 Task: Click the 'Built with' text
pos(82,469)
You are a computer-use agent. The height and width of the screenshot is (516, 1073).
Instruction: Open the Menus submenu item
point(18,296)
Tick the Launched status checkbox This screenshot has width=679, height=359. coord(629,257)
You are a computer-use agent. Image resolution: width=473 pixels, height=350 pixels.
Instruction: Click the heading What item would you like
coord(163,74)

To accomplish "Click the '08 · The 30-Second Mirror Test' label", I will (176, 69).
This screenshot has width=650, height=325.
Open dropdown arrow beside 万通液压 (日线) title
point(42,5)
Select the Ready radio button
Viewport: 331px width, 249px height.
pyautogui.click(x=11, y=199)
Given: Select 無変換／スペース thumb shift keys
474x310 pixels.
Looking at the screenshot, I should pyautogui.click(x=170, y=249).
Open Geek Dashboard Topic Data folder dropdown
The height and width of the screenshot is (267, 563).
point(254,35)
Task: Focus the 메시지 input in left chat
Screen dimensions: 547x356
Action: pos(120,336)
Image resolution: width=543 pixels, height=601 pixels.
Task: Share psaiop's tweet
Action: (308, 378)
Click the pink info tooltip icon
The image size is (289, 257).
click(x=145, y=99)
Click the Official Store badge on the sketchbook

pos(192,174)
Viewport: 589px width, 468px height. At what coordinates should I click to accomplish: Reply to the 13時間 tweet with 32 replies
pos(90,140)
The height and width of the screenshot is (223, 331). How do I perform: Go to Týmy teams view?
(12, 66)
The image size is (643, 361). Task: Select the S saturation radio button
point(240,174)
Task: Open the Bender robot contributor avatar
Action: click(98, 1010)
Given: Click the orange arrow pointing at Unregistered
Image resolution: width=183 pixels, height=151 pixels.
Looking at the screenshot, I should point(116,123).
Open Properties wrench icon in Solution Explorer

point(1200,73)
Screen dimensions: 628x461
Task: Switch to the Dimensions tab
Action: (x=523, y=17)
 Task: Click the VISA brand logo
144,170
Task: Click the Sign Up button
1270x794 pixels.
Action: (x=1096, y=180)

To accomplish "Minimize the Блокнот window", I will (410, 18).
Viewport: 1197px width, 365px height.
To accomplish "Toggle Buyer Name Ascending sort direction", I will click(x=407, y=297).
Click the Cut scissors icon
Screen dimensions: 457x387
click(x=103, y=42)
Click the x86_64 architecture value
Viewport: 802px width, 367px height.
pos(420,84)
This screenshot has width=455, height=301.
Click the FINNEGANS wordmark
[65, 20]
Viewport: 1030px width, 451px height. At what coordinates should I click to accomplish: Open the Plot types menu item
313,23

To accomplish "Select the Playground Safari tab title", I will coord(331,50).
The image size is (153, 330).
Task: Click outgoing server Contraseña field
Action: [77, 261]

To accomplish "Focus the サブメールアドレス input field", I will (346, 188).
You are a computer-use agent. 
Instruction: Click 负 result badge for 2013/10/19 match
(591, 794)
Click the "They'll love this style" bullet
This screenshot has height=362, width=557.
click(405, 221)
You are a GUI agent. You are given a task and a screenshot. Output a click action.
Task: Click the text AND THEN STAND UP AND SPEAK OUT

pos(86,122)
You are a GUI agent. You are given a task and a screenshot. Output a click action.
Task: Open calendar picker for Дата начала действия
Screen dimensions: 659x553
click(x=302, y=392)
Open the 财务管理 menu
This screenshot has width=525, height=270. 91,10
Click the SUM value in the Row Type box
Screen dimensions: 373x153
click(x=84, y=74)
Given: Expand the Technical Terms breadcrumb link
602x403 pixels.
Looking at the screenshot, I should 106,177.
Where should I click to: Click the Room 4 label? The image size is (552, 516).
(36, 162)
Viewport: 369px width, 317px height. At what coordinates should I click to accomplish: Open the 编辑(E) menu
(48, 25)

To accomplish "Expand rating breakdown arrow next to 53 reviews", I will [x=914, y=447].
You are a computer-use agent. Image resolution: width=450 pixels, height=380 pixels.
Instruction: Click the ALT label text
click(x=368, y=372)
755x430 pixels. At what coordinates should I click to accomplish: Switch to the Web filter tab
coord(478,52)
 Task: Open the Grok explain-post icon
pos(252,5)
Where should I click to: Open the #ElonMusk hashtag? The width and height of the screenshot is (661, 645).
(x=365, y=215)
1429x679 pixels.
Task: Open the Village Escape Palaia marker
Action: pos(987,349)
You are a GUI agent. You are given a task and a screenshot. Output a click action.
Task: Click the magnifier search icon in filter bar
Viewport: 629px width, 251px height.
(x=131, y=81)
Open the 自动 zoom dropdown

§ Problem to work on:
Looking at the material above, say how many of its lines include "input", and give nothing besides the number.

§ The answer:
2